READING TEXT
┌──

# Anybody else seeing alot of ticks?



## juniorgrower (Jun 12, 2012)

Every time I have stepped foot into the woods I end up with a tick on me.  Anybody else having this problem?  Does anyone know of any home remedy to keep them off?  Luckily I have seen them or felt them on me before they get burrowed in.  Never had one on me before this year.


----------



## grass hopper (Jun 12, 2012)

dog ticks +deer ticks are everywhere because of the very mild winter.wear light colored clothing.KEEP TEE SHIRT TUCKED IN @ ALL TIMES.flick as many off as possible before entering truck or home.ALWAYS do naked [email protected] home.brush hair over sink.TICKS SUCK!!!!!


----------



## juniorgrower (Jun 12, 2012)

Which ones are the red ones?  That's the ones I have seen.


----------



## HipsterDoofus (Jun 12, 2012)

Me too, lots of ticks always come out with one or more. Always wear long socks, long pants, long sleeve shirts. Spray near all openings with deet insect repellent spray. When you get home throw all clothes in a hot wash and take a hot shower. Follow these routines all the time most ticks will never get on you or be washed off before they settle on a spot to bite.


----------



## drfting07 (Jun 13, 2012)

Like newbietoo said, we had a very mild winter here on the east coast, and that hasnt helped the cause. Disease is spreading too. Nasty little buggers!


----------



## ozzydiodude (Jun 13, 2012)

they ae bad this yr for sure. Get the Deet out if your going out into the woods.


----------



## juniorgrower (Jun 13, 2012)

This was by far the mildest winter I can ever remember!  I was in the woods alot last summer and never had a single tick on me, some different this year.  Thanks for the tips.


----------



## SPEARCHUCKER (Jun 13, 2012)

Deet and garlic.

└──

PROBLEM
In the forum thread about ticks, why does the poster grass hopper say dog ticks and deer ticks are everywhere? Answer in one to three sentences. The lines are not needed for this exercise.

DATASET CONTENT
┌──

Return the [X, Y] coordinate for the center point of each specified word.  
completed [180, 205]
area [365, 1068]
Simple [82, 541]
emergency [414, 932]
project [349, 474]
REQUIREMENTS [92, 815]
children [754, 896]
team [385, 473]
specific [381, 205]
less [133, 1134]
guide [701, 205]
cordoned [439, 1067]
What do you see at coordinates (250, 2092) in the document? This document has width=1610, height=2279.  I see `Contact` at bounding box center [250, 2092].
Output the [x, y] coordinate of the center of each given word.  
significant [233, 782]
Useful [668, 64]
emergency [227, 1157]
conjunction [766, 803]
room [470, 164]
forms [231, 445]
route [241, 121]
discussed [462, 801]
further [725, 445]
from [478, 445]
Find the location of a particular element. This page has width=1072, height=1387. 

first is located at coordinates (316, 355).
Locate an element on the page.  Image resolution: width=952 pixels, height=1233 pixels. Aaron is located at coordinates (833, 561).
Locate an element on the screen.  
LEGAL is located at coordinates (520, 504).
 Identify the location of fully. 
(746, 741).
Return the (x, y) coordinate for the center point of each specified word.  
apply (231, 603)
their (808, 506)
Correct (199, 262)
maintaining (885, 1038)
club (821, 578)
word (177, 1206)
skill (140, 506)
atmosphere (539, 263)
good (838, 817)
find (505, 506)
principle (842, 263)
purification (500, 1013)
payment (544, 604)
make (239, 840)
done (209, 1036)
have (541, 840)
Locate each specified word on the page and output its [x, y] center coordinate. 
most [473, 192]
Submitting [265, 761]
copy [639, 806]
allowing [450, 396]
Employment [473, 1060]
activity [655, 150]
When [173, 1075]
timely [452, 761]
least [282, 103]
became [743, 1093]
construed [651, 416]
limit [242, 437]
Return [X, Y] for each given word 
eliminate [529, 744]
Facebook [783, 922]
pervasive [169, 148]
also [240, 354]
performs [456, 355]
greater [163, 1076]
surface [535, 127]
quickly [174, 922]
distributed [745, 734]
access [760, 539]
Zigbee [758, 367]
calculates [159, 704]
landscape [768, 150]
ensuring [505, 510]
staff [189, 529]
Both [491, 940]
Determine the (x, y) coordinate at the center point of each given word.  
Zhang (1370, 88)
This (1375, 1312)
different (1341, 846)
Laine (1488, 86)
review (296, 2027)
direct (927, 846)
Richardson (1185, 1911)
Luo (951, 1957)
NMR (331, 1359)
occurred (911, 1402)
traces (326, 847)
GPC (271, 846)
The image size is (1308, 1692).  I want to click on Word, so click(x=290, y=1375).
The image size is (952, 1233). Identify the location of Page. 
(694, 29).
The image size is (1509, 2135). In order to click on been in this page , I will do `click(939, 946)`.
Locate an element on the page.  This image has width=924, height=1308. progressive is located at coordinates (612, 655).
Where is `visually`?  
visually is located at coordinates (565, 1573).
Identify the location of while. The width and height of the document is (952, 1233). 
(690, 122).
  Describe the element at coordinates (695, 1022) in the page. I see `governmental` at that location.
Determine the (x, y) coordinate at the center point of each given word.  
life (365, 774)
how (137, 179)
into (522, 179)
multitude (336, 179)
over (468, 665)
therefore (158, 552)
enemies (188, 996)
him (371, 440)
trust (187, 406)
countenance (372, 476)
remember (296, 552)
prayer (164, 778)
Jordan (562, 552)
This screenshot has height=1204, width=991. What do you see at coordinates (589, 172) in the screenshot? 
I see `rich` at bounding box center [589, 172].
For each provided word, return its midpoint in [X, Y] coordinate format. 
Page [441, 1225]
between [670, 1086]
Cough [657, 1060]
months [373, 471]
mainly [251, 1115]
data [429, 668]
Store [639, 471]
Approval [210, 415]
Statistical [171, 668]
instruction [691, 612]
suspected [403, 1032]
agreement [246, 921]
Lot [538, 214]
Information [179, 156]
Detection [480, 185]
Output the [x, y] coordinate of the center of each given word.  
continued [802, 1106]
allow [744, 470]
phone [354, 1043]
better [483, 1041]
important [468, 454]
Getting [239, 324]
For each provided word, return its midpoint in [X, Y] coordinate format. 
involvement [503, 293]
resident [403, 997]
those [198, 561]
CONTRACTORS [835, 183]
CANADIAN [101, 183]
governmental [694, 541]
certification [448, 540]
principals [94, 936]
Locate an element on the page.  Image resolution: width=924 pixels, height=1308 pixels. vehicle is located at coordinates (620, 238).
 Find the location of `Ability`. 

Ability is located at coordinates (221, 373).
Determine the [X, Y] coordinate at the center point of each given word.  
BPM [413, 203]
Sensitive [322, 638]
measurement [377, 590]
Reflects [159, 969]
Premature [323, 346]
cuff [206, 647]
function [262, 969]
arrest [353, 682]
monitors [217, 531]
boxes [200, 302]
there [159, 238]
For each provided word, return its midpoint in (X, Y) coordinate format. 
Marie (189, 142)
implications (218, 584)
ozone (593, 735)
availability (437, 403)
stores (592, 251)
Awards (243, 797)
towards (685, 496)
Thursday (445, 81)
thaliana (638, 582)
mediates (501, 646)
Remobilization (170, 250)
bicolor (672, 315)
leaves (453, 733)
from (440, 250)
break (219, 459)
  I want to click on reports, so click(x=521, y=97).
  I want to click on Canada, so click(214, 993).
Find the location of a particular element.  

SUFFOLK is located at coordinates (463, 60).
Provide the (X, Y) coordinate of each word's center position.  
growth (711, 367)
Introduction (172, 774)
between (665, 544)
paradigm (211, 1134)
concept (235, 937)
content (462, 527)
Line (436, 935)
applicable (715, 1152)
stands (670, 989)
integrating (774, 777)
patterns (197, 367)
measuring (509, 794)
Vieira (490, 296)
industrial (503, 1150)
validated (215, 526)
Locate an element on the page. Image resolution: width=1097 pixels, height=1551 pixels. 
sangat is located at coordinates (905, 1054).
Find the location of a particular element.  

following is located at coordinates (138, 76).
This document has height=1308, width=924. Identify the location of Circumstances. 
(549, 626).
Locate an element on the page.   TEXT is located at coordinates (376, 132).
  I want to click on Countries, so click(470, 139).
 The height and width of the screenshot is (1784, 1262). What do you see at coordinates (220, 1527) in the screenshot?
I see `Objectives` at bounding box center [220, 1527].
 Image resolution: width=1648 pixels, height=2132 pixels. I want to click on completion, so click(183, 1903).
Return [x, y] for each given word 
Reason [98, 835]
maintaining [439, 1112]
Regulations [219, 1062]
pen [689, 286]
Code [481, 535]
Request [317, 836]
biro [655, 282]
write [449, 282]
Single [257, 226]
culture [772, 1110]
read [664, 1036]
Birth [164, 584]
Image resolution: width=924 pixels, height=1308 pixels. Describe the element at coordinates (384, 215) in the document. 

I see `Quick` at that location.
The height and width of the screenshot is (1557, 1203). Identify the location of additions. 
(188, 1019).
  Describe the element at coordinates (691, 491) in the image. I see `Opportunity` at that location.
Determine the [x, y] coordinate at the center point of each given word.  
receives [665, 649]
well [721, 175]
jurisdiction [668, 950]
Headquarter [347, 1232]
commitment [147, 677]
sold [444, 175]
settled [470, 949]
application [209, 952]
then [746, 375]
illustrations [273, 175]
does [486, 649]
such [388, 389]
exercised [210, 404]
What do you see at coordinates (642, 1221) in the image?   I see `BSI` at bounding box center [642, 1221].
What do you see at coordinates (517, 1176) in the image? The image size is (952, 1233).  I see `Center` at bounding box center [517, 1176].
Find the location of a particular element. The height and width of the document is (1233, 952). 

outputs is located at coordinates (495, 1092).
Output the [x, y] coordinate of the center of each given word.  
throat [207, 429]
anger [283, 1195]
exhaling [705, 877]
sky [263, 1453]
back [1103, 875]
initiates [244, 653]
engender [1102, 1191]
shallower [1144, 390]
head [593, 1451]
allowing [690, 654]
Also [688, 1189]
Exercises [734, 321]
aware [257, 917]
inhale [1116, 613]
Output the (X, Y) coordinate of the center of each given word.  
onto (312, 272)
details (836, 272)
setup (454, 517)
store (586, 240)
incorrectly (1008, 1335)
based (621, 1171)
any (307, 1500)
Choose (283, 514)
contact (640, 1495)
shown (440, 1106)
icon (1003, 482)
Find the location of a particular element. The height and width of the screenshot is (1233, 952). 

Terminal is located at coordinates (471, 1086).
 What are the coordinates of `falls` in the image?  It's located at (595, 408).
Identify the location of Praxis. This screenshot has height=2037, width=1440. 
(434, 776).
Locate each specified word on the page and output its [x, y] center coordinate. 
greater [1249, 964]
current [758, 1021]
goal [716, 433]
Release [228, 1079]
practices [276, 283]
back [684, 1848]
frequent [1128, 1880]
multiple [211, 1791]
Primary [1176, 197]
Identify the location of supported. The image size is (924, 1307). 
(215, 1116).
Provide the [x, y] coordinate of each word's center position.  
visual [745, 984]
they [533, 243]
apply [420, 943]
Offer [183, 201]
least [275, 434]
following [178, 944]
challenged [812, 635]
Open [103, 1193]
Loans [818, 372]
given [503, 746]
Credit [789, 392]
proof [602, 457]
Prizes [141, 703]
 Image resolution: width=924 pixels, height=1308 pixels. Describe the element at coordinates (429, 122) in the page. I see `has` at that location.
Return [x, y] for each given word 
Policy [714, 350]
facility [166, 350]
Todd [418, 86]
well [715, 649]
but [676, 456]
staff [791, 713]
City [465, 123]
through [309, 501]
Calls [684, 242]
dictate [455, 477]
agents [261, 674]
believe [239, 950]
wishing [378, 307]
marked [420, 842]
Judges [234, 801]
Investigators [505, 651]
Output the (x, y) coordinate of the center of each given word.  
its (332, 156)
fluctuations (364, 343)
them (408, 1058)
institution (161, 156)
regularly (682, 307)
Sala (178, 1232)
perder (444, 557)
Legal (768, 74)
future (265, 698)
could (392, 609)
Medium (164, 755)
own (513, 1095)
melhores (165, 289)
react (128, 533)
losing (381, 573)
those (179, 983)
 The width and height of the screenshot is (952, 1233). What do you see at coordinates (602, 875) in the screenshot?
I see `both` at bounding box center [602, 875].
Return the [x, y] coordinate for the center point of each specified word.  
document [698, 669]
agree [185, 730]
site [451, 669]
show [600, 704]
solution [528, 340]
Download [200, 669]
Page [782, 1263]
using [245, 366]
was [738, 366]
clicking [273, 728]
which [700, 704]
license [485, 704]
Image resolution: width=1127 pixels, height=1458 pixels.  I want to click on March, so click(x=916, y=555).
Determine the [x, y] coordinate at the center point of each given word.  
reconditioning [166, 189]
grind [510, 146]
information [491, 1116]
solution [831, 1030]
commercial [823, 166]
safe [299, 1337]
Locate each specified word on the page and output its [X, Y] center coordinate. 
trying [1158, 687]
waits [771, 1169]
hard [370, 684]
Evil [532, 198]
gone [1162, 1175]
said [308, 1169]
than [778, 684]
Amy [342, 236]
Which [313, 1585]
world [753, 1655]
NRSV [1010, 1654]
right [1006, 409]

└──

EXERCISE RESULT
Grass hopper says dog ticks and deer ticks are everywhere because of the very mild winter.